TRY IT: Once the line holding "1090x608 pixels. How" is found in the listing below, write it out and each later line exactly, up to and including the one holding "You are a computer-use agent. Viewport: 1037px".

DATA RECORDS:
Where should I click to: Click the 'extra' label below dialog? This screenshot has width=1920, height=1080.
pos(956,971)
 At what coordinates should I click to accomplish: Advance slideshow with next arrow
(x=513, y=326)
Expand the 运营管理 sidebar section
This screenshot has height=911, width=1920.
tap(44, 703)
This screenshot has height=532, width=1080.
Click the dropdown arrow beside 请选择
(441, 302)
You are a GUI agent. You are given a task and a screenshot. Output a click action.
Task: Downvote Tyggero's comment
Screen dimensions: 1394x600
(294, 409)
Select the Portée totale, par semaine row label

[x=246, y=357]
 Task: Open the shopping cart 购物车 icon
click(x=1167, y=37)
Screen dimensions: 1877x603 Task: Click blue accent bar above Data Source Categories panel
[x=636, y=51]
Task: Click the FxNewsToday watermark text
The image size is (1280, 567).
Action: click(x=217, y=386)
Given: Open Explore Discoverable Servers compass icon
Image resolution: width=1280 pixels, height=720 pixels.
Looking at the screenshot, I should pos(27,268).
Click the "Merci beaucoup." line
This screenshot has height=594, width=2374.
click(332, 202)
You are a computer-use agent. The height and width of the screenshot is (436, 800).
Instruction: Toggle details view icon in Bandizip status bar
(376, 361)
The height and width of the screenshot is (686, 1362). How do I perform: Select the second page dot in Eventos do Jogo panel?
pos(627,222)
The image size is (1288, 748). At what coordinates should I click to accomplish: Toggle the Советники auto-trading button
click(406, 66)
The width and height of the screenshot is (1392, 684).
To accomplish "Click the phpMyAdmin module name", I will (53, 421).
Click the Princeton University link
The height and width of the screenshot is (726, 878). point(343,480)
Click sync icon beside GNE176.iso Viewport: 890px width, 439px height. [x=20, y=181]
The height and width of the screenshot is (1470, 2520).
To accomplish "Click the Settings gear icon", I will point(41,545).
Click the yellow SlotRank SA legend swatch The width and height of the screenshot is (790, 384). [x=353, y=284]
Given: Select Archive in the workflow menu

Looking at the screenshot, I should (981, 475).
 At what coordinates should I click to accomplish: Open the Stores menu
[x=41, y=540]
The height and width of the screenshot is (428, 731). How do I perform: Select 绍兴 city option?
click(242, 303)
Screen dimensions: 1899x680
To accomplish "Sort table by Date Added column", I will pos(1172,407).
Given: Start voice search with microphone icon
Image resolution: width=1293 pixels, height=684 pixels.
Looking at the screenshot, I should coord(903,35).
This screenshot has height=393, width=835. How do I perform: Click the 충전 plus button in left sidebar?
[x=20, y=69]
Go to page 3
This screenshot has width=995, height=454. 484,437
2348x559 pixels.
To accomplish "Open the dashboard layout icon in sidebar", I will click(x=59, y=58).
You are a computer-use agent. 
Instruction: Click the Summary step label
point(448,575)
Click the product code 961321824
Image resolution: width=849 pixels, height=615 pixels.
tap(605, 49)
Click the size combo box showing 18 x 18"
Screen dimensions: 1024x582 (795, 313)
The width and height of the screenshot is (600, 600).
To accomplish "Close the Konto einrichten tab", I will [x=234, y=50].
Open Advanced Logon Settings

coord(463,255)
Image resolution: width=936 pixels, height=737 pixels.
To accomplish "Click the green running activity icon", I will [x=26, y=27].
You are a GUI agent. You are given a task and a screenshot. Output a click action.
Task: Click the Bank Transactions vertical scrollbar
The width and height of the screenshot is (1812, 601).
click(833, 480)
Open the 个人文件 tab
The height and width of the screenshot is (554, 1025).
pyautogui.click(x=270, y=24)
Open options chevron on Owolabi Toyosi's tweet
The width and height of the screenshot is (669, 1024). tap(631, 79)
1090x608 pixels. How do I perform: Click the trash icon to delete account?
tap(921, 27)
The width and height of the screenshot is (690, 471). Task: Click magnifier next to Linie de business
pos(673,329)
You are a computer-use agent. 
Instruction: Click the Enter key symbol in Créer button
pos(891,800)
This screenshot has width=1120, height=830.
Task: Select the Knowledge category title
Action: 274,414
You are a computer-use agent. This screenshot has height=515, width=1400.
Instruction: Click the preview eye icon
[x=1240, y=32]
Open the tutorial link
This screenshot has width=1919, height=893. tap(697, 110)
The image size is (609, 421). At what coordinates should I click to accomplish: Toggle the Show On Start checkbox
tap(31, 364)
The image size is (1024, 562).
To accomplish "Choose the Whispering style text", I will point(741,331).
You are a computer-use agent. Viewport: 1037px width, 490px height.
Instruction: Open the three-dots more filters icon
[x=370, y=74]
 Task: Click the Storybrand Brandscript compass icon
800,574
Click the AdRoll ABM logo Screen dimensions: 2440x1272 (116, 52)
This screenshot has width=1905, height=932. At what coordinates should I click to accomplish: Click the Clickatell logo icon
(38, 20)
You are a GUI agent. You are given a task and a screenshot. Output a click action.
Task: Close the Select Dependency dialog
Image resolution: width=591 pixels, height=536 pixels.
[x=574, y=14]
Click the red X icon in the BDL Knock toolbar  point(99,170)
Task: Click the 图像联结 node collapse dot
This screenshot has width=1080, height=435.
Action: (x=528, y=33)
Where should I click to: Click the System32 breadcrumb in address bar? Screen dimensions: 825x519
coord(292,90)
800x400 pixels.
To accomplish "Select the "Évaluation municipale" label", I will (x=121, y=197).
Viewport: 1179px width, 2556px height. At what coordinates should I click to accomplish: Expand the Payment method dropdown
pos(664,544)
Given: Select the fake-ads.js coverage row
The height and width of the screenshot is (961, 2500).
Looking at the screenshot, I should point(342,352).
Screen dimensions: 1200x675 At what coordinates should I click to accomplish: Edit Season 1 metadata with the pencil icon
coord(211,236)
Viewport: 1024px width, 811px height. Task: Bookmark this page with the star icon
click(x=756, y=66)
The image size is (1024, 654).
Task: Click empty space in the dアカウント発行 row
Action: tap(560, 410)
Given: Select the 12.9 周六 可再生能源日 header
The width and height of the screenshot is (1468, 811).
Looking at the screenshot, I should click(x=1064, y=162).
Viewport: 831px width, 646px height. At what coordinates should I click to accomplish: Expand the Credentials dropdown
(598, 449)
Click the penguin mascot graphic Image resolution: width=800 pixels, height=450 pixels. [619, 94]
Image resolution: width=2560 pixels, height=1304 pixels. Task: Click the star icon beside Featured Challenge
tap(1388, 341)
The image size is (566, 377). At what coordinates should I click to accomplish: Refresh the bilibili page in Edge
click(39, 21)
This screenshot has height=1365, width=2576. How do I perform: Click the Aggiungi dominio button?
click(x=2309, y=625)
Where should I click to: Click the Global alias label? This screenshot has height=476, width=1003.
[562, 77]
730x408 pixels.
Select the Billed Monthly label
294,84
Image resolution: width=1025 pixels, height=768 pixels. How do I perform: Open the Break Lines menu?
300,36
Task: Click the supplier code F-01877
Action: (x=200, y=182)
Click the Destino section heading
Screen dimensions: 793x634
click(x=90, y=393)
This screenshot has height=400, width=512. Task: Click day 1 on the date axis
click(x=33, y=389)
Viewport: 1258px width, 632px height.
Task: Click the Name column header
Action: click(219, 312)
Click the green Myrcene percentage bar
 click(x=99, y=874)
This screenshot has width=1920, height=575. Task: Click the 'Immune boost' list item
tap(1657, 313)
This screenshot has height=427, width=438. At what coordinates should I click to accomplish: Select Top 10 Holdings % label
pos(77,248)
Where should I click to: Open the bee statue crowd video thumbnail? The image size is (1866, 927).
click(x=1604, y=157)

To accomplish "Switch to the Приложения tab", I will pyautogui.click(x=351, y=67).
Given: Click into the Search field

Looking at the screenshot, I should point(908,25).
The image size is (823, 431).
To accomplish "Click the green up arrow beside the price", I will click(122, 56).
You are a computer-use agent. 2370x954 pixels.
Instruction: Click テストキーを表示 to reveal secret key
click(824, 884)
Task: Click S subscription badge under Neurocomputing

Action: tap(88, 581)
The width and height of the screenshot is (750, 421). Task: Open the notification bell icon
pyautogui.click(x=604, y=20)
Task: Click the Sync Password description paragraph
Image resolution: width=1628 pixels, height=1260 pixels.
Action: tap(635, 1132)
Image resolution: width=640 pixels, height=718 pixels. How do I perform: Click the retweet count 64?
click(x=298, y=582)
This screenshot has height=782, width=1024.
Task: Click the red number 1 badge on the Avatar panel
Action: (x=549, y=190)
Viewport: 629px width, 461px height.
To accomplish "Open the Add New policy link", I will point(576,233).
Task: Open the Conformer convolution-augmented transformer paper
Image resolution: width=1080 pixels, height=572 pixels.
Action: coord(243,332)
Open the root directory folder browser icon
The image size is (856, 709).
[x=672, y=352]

ANSWER BELOW:
1090x608 pixels. How do I perform: Click the trash icon to delete account?
tap(921, 27)
The width and height of the screenshot is (690, 471). Task: Click magnifier next to Linie de business
pos(673,329)
You are a computer-use agent. 
Instruction: Click the Enter key symbol in Créer button
pos(891,800)
This screenshot has width=1120, height=830.
Task: Select the Knowledge category title
Action: 274,414
You are a computer-use agent. This screenshot has height=515, width=1400.
Instruction: Click the preview eye icon
[x=1240, y=32]
Open the tutorial link
This screenshot has width=1919, height=893. tap(697, 110)
The image size is (609, 421). At what coordinates should I click to accomplish: Toggle the Show On Start checkbox
tap(31, 364)
The image size is (1024, 562).
To accomplish "Choose the Whispering style text", I will point(741,331).
You are a computer-use agent. Viewport: 1037px width, 490px height.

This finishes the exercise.